Em visita a Cuba, Carter diz esperar melhores relações com EUA

O ex-presidente norte-americano Jimmy Carter disse nesta terça-feira esperar contribuir para melhores relações entre Estados Unidos e Cuba. Ele afirmou não estar na ilha em busca da libertação de um norte-americano contratado do governo dos EUA, cuja prisão vem impedindo a melhoria das relações entre os dois países, inimigos do tempo da guerra fria.

JEFF FRANKS, REUTERS

29 de março de 2011 | 19h35

Em visita a Havana, Carter disse a repórteres ter conversado com autoridades cubanas sobre Alan Gross, que está cumprindo uma sentença de 15 anos de prisão por tentar prover acesso ilegal à Internet para grupos de cubanos. Mas Carter afirmou, falando em espanhol: "Não estou aqui para levá-lo para fora do país."

"Espero que nós possamos contribuir para melhores relações entre os dois países", afirmou.

Carter, de 86 anos, está em sua segunda viagem ao país de regime comunista. Em 2002, foi pela primeira vez à ilha, numa visita histórica.

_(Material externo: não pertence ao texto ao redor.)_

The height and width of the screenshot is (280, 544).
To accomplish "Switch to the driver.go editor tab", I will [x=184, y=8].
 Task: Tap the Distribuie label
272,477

A atual viagem fez surgir especulações de que Carter iria pelo menos tentar plantar as bases para a libertação de Gross, uma vez que depois de deixar a Presidência ele já atuou informalmente como um solucionador de problemas pela via diplomática. Em agosto, ele conseguiu que a Coreia do Norte soltasse um norte-americano preso.

Gross, de 61 anos, foi detido em dezembro de 2009 quando trabalhava em Cuba como parte de um programa secreto dos EUA para promover mudanças políticas na ilha.

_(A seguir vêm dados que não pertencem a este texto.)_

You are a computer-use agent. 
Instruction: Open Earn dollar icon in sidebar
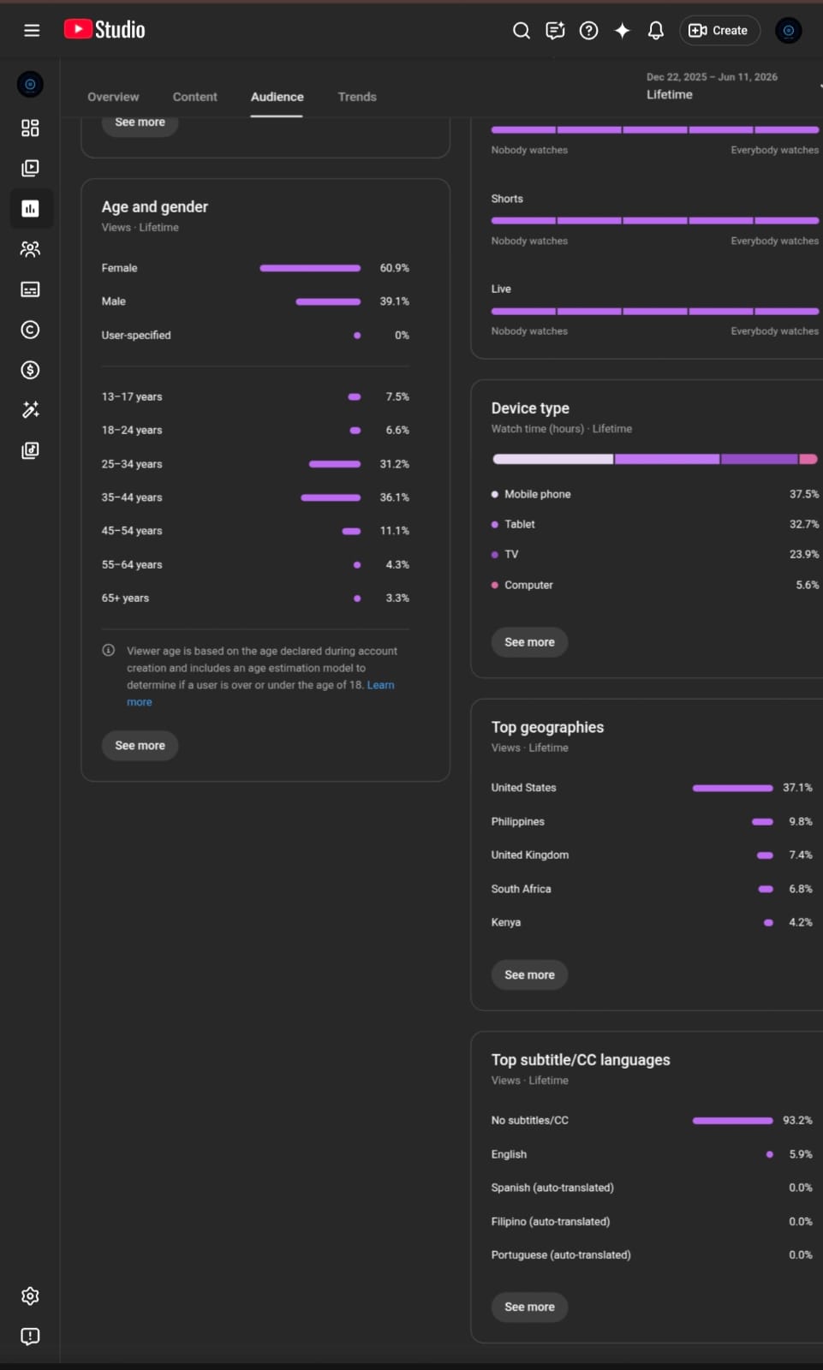point(30,370)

Mas Cuba encarou o serviço como parte das várias tentativas dos EUA de minar o governo comunista instalado no país após a revolução de 1959.

A segunda visita de Carter à ilha chamou a atenção porque nenhum outro presidente dos EUA, no cargo ou não, foi à Cuba depois da revolução, apesar de os dois países estarem a apenas 145 quilômetros de distância, pelo mar.